A special focus of my research is the biology of subjective experience – particularly of affective “background” phenomena.
In 2013, we postulated a dimension of “phenomenal depth”: a structural feature of experience that indicates one’s “embeddedness”. On the one hand, it is thought to capture feelings of unrealness and detachment from self and world as they are part of the normal experiential spectrum but are chronically altered in psychopathology, most notably in depersonalization-derealization disorder (DPD). During my PhD, I investigated self-related and emotional processes in patients with DPD using f/MRI. We found volumetric changes and altered white-matter connectivity in patients with DPD.

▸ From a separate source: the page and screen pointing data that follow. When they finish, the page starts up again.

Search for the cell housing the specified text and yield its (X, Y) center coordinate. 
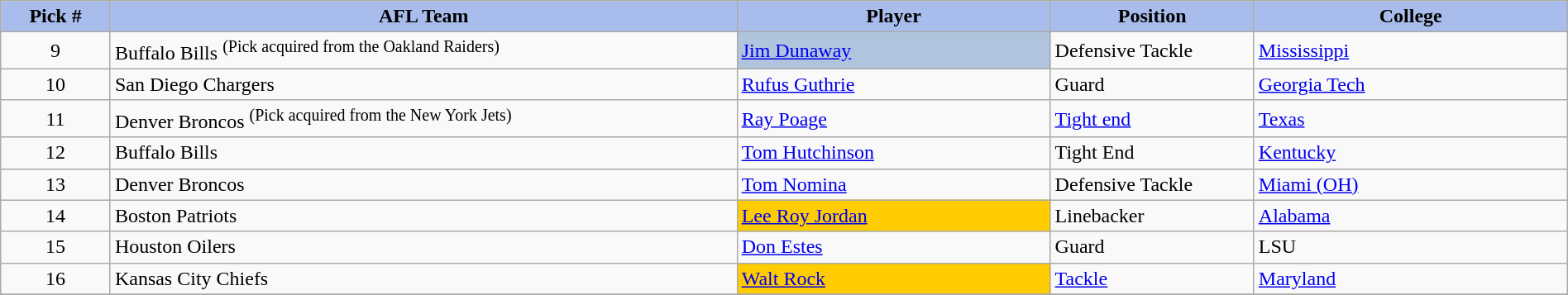
16 (56, 279)
Denver Broncos (423, 184)
San Diego Chargers (423, 84)
Texas (1411, 119)
Georgia Tech (1411, 84)
Denver Broncos (Pick acquired from the New York Jets) (423, 119)
Maryland (1411, 279)
Tight End (1152, 153)
Tight end (1152, 119)
10 (56, 84)
Kentucky (1411, 153)
11 (56, 119)
College (1411, 17)
Linebacker (1152, 216)
12 (56, 153)
Position (1152, 17)
Pick # (56, 17)
Don Estes (893, 247)
Tackle (1152, 279)
AFL Team (423, 17)
Player (893, 17)
LSU (1411, 247)
Walt Rock (893, 279)
Miami (OH) (1411, 184)
Tom Hutchinson (893, 153)
Mississippi (1411, 51)
15 (56, 247)
Ray Poage (893, 119)
Houston Oilers (423, 247)
Alabama (1411, 216)
13 (56, 184)
Buffalo Bills (Pick acquired from the Oakland Raiders) (423, 51)
14 (56, 216)
Buffalo Bills (423, 153)
Boston Patriots (423, 216)
Lee Roy Jordan (893, 216)
Rufus Guthrie (893, 84)
9 (56, 51)
Tom Nomina (893, 184)
Jim Dunaway (893, 51)
Kansas City Chiefs (423, 279)
Identify which cell holds the provided text, then report its (x, y) central coordinate. 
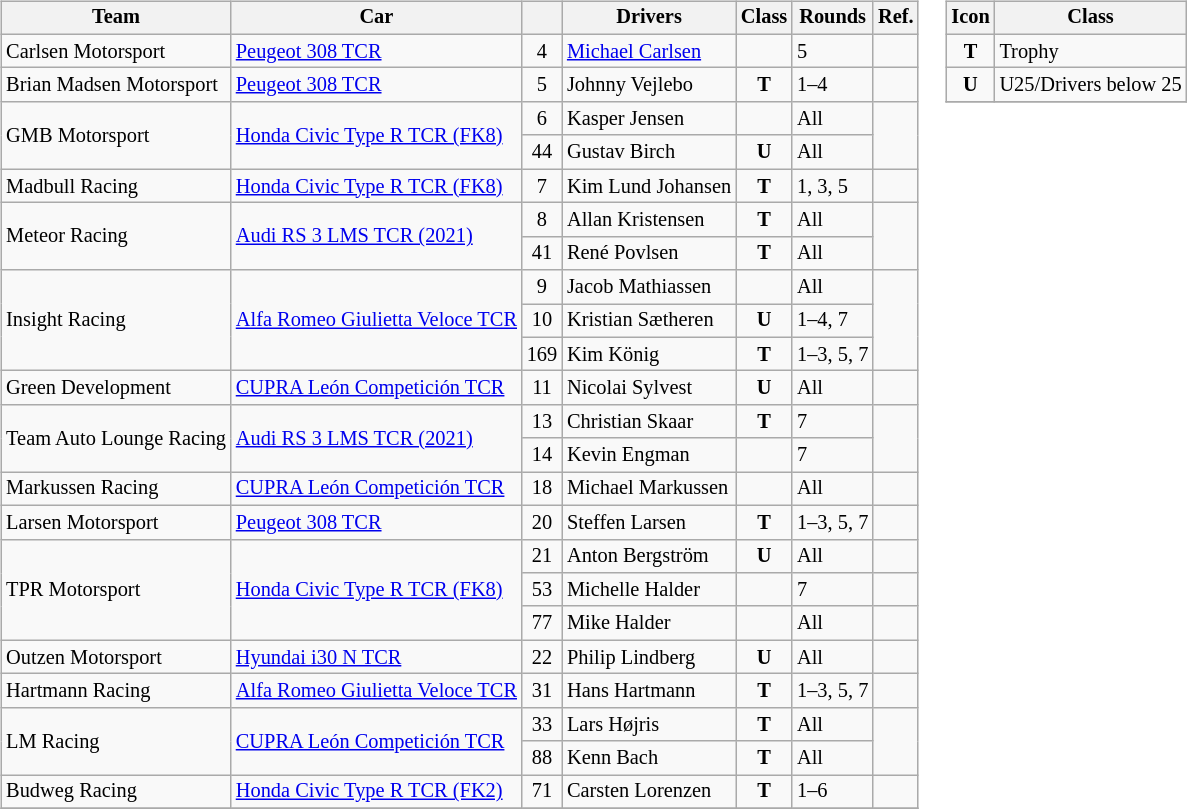
Honda Civic Type R TCR (FK2) (376, 792)
GMB Motorsport (116, 136)
Kevin Engman (649, 455)
Budweg Racing (116, 792)
4 (542, 51)
TPR Motorsport (116, 590)
88 (542, 758)
53 (542, 590)
Mike Halder (649, 623)
Allan Kristensen (649, 220)
Green Development (116, 388)
Gustav Birch (649, 152)
Hartmann Racing (116, 691)
Johnny Vejlebo (649, 85)
Philip Lindberg (649, 657)
1–4, 7 (832, 321)
U25/Drivers below 25 (1091, 85)
9 (542, 287)
Rounds (832, 18)
169 (542, 354)
Team (116, 18)
14 (542, 455)
Larsen Motorsport (116, 522)
Insight Racing (116, 320)
Ref. (896, 18)
Car (376, 18)
Lars Højris (649, 724)
Carlsen Motorsport (116, 51)
Steffen Larsen (649, 522)
René Povlsen (649, 253)
10 (542, 321)
Anton Bergström (649, 556)
1, 3, 5 (832, 186)
6 (542, 119)
Michael Markussen (649, 489)
1–6 (832, 792)
11 (542, 388)
Brian Madsen Motorsport (116, 85)
Outzen Motorsport (116, 657)
LM Racing (116, 740)
Icon (970, 18)
Michael Carlsen (649, 51)
Carsten Lorenzen (649, 792)
Kim König (649, 354)
31 (542, 691)
22 (542, 657)
Meteor Racing (116, 236)
Nicolai Sylvest (649, 388)
Trophy (1091, 51)
Team Auto Lounge Racing (116, 438)
Michelle Halder (649, 590)
Kasper Jensen (649, 119)
Jacob Mathiassen (649, 287)
Hyundai i30 N TCR (376, 657)
71 (542, 792)
21 (542, 556)
20 (542, 522)
44 (542, 152)
Markussen Racing (116, 489)
1–4 (832, 85)
Kenn Bach (649, 758)
Kim Lund Johansen (649, 186)
41 (542, 253)
77 (542, 623)
Hans Hartmann (649, 691)
8 (542, 220)
33 (542, 724)
18 (542, 489)
Madbull Racing (116, 186)
Christian Skaar (649, 422)
13 (542, 422)
Kristian Sætheren (649, 321)
Drivers (649, 18)
Capture the cell that displays the provided text and extract its [x, y] central coordinate. 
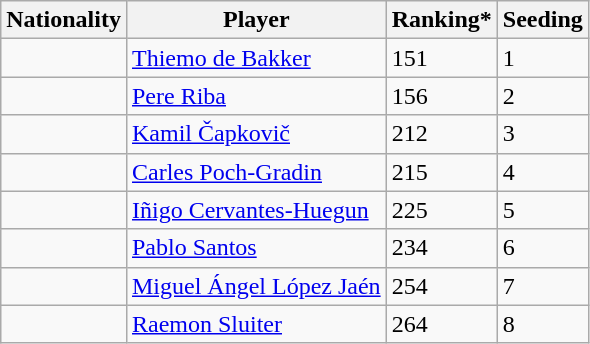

We also extended the spectrum towards feelings of realness in artificial or virtual environments – where they are associated with the concepts of presence and immersion. In healthy participants, we found that movies in 3D were more strongly experienced than in 2D – especially for people with higher tendency of immersion (top row). Using fMRI and canonical correlation analysis, we found that movies in 3D also increased the similarity of brain activation between viewers compared to the same movies in 2D (the peaks of the two strongest brain networks in the middle row) and from the degree of similarity, we could decode if a movie was shown in 3D or 2D and if a movie was experienced more or less strongly (bottom row).
As immersive VR is impossible in the MRI environment because subjects cannot move their heads, we’re currently combining mobile brain imaging techniques like EEG or fNIRS (and peripheral physiological measures) with VR head-mounted displays for example to investigate emotional arousal.
In the newly started NEUROHUM project, we continue this line of research together with the Fraunhofer HHI to increase the realness of virtual humans using psychophysiological results.